BRIEF |
Two lines mark the range in the entries below: the one holding "Screen dimensions: 1370x464" and the one holding "The height and width of the screenshot is (1080, 1080).". Set down those two and all lines between them, exactly.

====

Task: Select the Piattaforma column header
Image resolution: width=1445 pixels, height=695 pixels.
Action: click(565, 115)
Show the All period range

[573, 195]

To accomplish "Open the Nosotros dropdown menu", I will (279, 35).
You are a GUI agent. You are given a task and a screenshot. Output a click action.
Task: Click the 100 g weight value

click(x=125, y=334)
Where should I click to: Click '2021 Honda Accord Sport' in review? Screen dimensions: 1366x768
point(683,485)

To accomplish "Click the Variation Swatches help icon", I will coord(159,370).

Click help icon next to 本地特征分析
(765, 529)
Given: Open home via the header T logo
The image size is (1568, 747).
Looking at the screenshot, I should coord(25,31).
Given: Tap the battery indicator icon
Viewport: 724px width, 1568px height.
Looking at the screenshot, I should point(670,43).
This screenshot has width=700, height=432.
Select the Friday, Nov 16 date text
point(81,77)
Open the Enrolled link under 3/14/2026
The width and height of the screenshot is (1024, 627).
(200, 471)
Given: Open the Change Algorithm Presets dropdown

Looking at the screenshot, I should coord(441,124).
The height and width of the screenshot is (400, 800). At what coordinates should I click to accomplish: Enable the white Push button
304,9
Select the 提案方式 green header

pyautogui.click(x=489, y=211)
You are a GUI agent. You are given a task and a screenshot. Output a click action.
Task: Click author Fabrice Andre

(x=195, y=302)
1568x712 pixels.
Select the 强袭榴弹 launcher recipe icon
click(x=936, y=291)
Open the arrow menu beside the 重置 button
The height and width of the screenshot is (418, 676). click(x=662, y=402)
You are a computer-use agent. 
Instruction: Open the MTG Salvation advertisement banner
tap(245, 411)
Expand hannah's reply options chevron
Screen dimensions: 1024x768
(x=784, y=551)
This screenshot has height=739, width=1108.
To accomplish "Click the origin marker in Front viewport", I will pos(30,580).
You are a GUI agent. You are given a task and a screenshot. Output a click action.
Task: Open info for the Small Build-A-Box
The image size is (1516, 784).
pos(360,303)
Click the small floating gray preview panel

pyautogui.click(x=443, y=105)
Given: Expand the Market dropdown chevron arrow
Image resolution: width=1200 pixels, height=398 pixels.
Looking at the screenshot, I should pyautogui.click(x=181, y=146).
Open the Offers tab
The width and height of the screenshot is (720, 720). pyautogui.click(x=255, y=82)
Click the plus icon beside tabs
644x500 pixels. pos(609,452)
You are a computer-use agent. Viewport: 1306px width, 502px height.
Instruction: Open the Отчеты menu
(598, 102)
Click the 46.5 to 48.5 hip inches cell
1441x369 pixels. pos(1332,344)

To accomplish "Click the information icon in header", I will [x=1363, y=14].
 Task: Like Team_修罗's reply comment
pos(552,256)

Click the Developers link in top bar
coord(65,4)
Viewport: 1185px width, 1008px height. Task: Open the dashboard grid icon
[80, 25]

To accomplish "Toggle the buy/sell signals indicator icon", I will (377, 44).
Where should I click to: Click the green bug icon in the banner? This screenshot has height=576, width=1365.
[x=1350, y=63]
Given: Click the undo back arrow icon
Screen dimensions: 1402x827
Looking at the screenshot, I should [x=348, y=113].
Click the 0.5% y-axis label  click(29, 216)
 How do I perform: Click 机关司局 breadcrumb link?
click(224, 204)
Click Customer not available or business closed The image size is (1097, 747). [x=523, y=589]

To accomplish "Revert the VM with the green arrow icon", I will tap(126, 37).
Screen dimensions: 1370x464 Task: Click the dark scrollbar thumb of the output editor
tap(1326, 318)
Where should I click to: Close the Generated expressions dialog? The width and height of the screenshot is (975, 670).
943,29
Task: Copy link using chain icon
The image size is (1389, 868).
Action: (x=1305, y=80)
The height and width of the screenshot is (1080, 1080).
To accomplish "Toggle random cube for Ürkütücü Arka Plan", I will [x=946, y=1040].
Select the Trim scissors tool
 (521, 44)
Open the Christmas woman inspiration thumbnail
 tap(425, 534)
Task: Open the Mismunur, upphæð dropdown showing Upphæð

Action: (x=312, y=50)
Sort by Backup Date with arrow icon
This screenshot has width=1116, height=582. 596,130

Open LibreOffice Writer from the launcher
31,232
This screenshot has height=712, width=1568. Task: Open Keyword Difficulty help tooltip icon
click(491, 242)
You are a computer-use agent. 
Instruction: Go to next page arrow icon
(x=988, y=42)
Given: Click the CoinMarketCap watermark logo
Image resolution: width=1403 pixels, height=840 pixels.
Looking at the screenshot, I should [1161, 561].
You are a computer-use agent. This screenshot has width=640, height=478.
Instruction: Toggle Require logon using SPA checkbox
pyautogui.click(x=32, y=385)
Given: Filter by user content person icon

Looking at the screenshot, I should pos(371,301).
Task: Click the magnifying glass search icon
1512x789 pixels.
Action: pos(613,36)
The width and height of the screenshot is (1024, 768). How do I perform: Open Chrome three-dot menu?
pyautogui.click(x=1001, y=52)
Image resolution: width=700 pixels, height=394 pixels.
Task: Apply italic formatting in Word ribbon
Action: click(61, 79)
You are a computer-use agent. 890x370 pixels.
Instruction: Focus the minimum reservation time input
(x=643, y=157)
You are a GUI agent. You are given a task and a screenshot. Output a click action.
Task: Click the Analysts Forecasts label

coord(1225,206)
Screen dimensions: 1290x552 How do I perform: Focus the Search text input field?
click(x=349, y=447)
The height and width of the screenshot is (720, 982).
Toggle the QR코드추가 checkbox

====

ANSWER TO THE PROBLEM |
Screen dimensions: 1370x464 Task: Click the dark scrollbar thumb of the output editor
tap(1326, 318)
Where should I click to: Close the Generated expressions dialog? The width and height of the screenshot is (975, 670).
943,29
Task: Copy link using chain icon
The image size is (1389, 868).
Action: (x=1305, y=80)
The height and width of the screenshot is (1080, 1080).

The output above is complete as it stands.